======== Input data

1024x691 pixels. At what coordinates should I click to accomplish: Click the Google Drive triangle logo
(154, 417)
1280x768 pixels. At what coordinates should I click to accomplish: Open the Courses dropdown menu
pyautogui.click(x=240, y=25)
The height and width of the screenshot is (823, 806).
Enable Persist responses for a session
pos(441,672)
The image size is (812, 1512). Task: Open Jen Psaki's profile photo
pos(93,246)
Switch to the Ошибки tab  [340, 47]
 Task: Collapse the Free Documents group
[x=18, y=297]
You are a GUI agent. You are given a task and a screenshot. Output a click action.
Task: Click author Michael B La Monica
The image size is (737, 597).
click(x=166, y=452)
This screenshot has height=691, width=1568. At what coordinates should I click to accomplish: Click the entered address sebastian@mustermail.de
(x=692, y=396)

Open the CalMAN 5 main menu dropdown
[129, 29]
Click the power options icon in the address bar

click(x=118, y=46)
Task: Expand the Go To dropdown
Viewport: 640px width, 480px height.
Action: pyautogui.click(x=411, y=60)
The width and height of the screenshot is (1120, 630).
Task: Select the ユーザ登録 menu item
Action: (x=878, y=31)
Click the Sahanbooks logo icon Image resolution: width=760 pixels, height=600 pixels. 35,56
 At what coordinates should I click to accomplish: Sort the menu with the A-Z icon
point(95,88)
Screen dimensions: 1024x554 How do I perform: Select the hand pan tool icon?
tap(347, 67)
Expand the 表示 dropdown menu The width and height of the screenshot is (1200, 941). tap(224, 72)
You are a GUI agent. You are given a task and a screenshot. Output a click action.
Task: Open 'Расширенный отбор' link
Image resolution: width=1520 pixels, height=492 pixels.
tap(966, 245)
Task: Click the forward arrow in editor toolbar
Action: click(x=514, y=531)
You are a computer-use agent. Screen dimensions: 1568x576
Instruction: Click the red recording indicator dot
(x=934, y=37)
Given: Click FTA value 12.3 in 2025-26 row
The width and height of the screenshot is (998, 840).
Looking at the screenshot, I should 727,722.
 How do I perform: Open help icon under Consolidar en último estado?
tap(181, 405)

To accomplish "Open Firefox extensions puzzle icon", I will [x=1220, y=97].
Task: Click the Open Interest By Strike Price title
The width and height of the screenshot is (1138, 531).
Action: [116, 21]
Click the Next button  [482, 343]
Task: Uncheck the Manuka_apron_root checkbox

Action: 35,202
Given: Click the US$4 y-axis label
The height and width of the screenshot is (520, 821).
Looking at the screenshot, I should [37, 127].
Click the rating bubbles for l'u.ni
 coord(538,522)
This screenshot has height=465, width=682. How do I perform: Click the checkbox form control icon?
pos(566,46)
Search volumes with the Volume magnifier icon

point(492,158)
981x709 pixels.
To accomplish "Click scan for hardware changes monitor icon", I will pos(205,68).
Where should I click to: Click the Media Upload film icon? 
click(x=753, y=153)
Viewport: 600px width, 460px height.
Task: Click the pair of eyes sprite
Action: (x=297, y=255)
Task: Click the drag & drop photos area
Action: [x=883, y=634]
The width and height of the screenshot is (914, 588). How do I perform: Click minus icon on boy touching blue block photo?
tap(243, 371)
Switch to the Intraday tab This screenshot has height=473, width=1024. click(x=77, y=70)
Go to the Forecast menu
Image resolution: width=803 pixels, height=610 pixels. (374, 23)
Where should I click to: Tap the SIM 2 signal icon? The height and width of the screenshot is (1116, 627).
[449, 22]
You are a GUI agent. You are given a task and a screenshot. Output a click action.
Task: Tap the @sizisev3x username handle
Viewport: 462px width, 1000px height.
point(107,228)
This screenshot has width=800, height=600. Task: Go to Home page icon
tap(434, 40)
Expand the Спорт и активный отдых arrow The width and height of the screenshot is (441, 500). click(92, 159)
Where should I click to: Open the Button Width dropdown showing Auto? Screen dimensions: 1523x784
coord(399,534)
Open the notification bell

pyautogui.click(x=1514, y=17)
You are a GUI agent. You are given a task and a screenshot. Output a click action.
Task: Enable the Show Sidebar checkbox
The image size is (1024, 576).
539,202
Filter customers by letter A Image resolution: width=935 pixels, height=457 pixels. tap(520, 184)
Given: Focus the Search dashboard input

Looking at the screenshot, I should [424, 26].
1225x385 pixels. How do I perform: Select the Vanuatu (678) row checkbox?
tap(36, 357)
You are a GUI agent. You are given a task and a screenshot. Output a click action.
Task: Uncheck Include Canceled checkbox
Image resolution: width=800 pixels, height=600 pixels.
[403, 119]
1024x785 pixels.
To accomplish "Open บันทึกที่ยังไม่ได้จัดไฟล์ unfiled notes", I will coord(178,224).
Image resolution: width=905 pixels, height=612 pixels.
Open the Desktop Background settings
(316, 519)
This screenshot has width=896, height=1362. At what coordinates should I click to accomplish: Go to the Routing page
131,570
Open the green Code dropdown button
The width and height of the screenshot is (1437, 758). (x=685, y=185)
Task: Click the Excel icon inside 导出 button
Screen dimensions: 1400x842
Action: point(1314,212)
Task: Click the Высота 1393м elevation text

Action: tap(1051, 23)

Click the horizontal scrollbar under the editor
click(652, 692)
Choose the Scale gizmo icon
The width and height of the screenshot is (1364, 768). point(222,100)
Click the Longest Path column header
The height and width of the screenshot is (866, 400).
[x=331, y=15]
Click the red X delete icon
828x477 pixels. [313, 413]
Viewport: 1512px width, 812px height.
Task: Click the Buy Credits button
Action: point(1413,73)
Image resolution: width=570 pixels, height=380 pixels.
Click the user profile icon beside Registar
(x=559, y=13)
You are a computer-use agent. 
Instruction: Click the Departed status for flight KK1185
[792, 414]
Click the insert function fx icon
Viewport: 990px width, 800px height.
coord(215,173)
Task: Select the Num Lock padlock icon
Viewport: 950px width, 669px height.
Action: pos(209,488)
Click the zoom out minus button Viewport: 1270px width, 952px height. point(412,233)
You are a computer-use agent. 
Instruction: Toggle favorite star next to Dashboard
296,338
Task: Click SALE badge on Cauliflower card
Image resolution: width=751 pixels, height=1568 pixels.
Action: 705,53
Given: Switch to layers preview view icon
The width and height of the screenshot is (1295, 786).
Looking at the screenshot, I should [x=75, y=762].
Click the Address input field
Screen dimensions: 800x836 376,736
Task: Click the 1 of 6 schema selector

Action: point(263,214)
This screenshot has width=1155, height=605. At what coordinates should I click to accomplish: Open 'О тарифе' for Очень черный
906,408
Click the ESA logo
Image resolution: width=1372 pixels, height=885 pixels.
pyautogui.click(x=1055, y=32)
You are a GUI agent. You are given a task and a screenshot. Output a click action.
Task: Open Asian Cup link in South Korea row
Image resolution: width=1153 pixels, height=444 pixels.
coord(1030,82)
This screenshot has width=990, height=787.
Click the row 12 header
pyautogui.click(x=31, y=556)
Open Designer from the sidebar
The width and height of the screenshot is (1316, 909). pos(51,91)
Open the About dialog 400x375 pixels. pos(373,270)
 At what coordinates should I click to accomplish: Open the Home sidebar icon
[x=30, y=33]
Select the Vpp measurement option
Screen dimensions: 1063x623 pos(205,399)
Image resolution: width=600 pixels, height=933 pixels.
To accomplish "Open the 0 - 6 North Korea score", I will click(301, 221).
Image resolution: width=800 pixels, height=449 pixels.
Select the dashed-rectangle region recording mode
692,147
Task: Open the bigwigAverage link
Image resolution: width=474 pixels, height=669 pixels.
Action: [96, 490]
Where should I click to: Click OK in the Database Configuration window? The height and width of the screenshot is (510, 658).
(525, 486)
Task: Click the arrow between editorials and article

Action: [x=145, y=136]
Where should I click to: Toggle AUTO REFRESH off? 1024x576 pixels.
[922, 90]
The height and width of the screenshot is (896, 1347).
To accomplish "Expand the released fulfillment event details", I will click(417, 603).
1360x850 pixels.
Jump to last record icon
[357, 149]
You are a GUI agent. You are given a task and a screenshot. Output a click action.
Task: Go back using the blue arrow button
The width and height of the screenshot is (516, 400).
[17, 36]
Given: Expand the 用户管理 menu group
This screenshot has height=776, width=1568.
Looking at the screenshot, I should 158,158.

================

● Problem description
Report each line in the data above that holds the word "link" by copying it.

● Answer box
Task: Open 'Расширенный отбор' link
Task: Open Asian Cup link in South Korea row
Task: Open the bigwigAverage link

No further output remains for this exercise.